Notas sobre la fragilidad de nuestra identidad colectiva

Por: Abraham Verduga

La eliminación de La Tri dejó un país triste.

No únicamente por el fútbol. Durante unos días, Ecuador volvió a parecer una comunidad. La misma camiseta, el mismo grito, la misma ilusión. En un país atravesado por la violencia, el miedo y el desencanto, once futbolistas consiguieron algo que casi nadie más consigue: hacernos sentir parte de un mismo relato.

Eso debería inquietarnos.

Argentina vive estos días una expectativa parecida alrededor de la selección de Messi. También deposita en el fútbol una parte de sus anhelos colectivos. La diferencia es que, si mañana quedara eliminada, seguiría conservando un patrimonio simbólico extraordinario. Su identidad nacional no depende únicamente de una pelota. Tiene otros refugios. Otros altares. Otros lugares donde reconocerse.

Pensé en eso al recordar la despedida del Indio Solari, hace apenas unas semanas.

Las imágenes eran sobrecogedoras.
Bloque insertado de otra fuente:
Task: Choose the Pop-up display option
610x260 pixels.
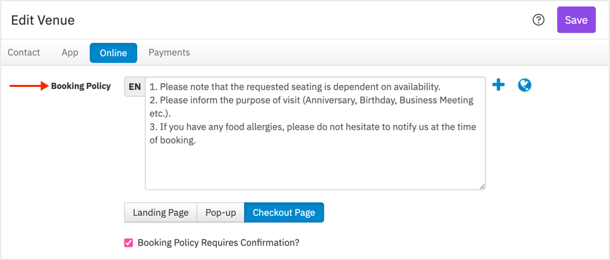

Miles de personas en las calles. Gente cantando, llorando, abrazándose. Ancianos, jóvenes y niños coreando canciones que hace mucho dejaron de ser canciones para convertirse en una forma de pertenecer. Trabajadores hablando del Indio como quien habla de un hermano mayor. Personas sencillas elaborando ideas sobre el amor, la libertad o la justicia a partir de sus letras. No se despedía únicamente a un músico. Se despedía a alguien que había ayudado a un pueblo a nombrarse a sí mismo.

Eso es un ídolo popular.

No alguien famoso.

Alguien que entrega un lenguaje común.

El llamado fenómeno ricotero nunca fue únicamente un fenómeno musical. Fue una comunidad afectiva. Una conversación nacional. Una forma de reconocerse entre desconocidos. Ahí reside la diferencia entre una celebridad y un ídolo popular. La celebridad acumula atención; el ídolo popular construye pertenencia.

Argentina ha sabido producir esas figuras. Maradona. Evita. Francisco. El Indio. Personajes imperfectos, contradictorios y profundamente humanos. Mejor así. Los pueblos no se enamoran de las estatuas; se reconocen en quienes consiguen expresar algo verdadero sobre ellos mismos.
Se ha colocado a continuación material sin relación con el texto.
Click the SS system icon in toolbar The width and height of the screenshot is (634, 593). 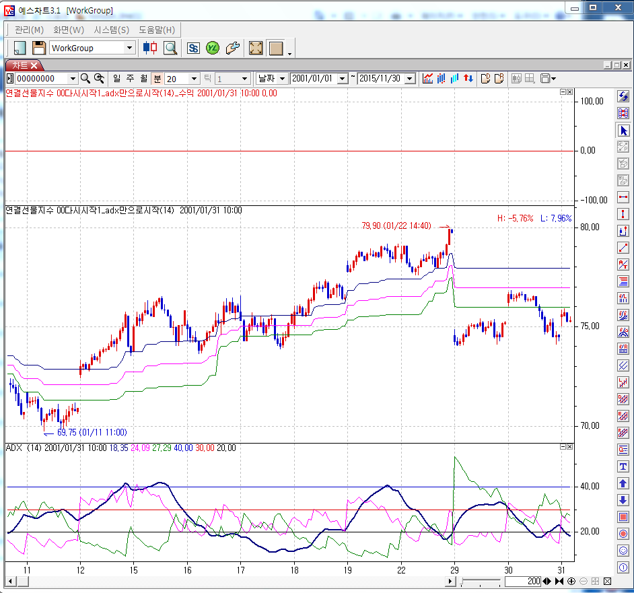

Entonces la comparación con Ecuador resulta inevitable.

Más allá del fútbol, ¿qué símbolos nos reúnen?

¿Qué canciones cantamos todos?

¿Qué referentes atraviesan las clases sociales, las generaciones y las regiones?
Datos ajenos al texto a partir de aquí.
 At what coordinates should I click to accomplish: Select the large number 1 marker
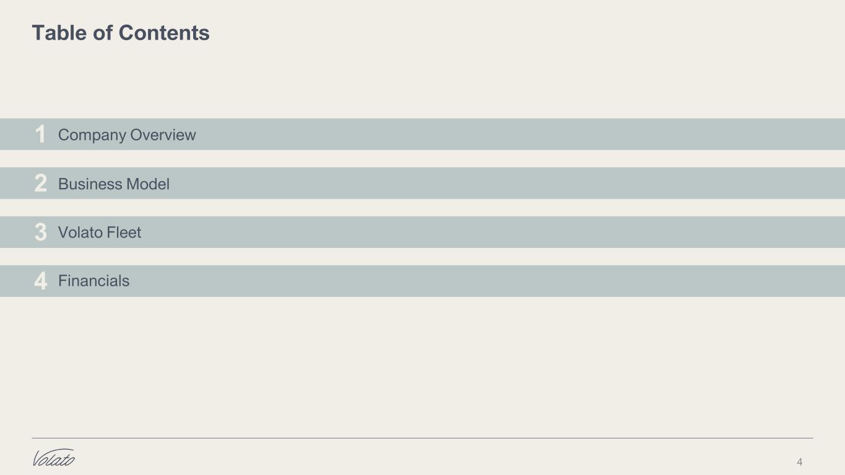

¿Qué figuras nos ayudan a responder la pregunta más difícil de cualquier comunidad: quiénes somos?

Cuesta encontrar respuestas.

Ecuador atraviesa una silenciosa orfandad cultural. Nos faltan esos grandes relatos capaces de convertir una suma de individuos en un pueblo. Nos faltan mitos compartidos, ídolos populares, cantores de epopeyas, filósofos callejeros. Nos faltan referentes que hagan del “yo” un “nosotros”.

Y ese vacío nunca permanece vacío.

En sociedades donde la comunidad pierde fuerza, el individualismo deja de ser una opción para convertirse en sentido común. La promesa del éxito personal termina sustituyendo cualquier horizonte compartido. La competencia desplaza a la solidaridad. El “sálvese quien pueda” acaba pareciendo más realista que cualquier proyecto colectivo. No es casual que ese imaginario encuentre hoy tanta resonancia en el Ecuador.

Las naciones no se construyen únicamente con carreteras, crecimiento económico o estabilidad institucional. También necesitan símbolos. Necesitan relatos. Necesitan personas capaces de ofrecer las palabras con las que una sociedad termina nombrándose a sí misma. La cultura no es un lujo. Es una infraestructura invisible. Sin ella hay Estado, quizá, pero difícilmente hay pueblo.

La eliminación de La Tri nos devolvió de golpe a la realidad. Se apagó la euforia y reapareció el país de siempre: el de la desconfianza, la fragmentación, la ley de la selva y el sálvese quien pueda. Quizá la derrota más dolorosa no haya sido quedarse fuera del Mundial. Quizá la verdadera derrota consista en descubrir que seguimos dependiendo de un equipo de fútbol para recordar, durante apenas noventa minutos, que todavía somos capaces de sentirnos parte de algo común.

La construcción de ese sujeto colectivo sigue siendo, probablemente, la tarea pendiente más importante del Ecuador.